И Афина вновь не подвела.
— Пас.
Ее лицо надо было видеть. Она откинулась на стуле, потянулась к пачке, вытащила сигарету и дрожащими руками прикурила. Только что я торчал ей десять желаний, теперь же она осталась должна мне. Всего четыре желания, но в моих руках это ЦЕЛЫХ четыре.
Я улыбнулся и небрежно, жестом чемпиона мира, бросил карты в стопку. А что, имел право!
— Что там у тебя хоть? — выдохнула она.
Женщины! Можно быть первоклассной убийцей, но от природного любопытства им не деться никуда.
Я перевернул последние пять карт, уже сброшенные мною в колоду, но еще не перемешанные. Пиковая дама. Самая старшая из всех моих, ни коим образом не сочетающихся. Не было даже пары.
— Блеф. Чистый блеф.
Она рассмеялась, но вяло.
— Этого стоило ожидать.
— Еще? — Я принялся предвкушающе мешать карты.
Она долго думала, выпустив в потолок несколько ядовитых струй, но отрицательно покачала головой.
— Нет, спасибо. Думаю, на сегодня хватит.
Поняла. Всё поняла. Я слишком хорошо играл идиота, чтобы понять это, глядя на меня сейчас. Я ее сделаю, столько раз, сколько захочу, это лишь вопрос границы, до которой она будет идти, пытаясь отыграться.
Ну, вот и хорошо, девочка. Я улыбнулся и расслабленно откинулся на свою спинку, бросив карты на середину стола. Кажется, моя и так нездоровая нога от неудобного сидения занемела, ее срочно нужно было размять. Вокруг нас гудел улей, и гудеть будет еще долго, но девочки расходились, поняв, что самое интересное на сегодня позади. Одной рукой я потянулся к все еще сиротливо стоящей "Маракане". Ммм… Неплохо!
— А она и без корицы ничего, — усмехнулся я, отсалютовав Афине бокалом. — Зря ты так девочку.
Та промолчала.
— Там, где я вырос, бить тех, кто слабее тебя, считается недостойным занятием. Не скажу, что этого не делают, делают еще как, но… Я таких терпеть не могу. Ты же на это рассчитывала, когда выливала ей коктейль на лицо? Что я сорвусь?
Молчание.
— Кстати, а у тебя что было?
— "Линия". — Она недовольно фыркнула, нервно затягиваясь. — Я думала, у тебя не меньше "королевской молнии"! Уж "каре" — точно!
— У русских есть поговорка: "Индюк тоже думал…". Только в конце поговорки его съели.

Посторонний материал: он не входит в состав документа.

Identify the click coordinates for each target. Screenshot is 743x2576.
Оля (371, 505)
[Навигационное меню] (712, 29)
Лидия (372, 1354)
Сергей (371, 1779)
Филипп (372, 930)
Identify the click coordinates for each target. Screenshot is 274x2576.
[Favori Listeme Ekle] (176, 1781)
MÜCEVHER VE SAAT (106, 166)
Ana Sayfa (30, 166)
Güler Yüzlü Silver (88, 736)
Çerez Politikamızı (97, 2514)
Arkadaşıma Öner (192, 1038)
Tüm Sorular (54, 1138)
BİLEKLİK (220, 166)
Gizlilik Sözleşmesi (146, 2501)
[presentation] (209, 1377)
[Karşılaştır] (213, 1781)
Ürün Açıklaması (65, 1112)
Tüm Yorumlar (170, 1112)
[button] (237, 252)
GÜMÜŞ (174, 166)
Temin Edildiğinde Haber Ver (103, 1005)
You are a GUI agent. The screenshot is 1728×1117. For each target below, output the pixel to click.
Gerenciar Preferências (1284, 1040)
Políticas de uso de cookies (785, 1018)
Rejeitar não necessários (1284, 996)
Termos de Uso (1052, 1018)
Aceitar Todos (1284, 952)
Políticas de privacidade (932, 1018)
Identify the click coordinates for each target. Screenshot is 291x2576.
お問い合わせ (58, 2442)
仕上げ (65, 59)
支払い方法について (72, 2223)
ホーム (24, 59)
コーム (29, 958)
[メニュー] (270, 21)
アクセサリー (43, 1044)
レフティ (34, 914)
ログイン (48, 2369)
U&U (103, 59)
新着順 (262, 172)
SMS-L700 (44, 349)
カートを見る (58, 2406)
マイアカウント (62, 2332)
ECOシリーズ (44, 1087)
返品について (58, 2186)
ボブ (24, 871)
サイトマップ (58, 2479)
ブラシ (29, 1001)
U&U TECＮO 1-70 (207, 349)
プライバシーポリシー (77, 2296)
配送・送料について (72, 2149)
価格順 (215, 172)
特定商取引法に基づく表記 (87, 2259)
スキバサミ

— Не дави, — огрызнулась она. — Считать будем?
Глупый вопрос!
* * *
Должной она оказалась не четыре, а три желания, из-за разницы в "мелочи", рядовых фантиках, не в мою пользу.
— Ну и когда расплачиваться? Сейчас или после? — усмехнулась она. Жалко так усмехнулась.
Э, нет, детка, так не пойдет. Думаешь, что проиграла? Уже? Не так быстро! Ты еще даже не начала проигрывать. Игра в карты — это интерлюдия, фон. Главное сражение начинается только теперь, и боюсь, в таком состоянии у тебя нет шансов.
"Жестокий ты, Шимановский"! — покачал головой внутренний голос.
"Это не я такой. Это мир такой, — парировал я. — Сама виновата."
"У тебя все "сами виноваты" и всегда "мир такой". Не находишь?"
"Что делать, что делать…" — лаконично вздохнул я про себя.
Я картинно задумался.
— Наверное, лучше сейчас.
— Что будешь загадывать?
— Ну, даже не знаю… — Я театрально закатил глаза к небу.
— Прям здесь? При всех? Думаешь, не отсосу?
Я не сомневался, что отсосет. Но такая перспектива меня не радовала.
— Затуши сигарету, — потребовал я, видя, что она следом за первой достала вторую и вновь нервно задымила. — Не люблю, когда курят женщины.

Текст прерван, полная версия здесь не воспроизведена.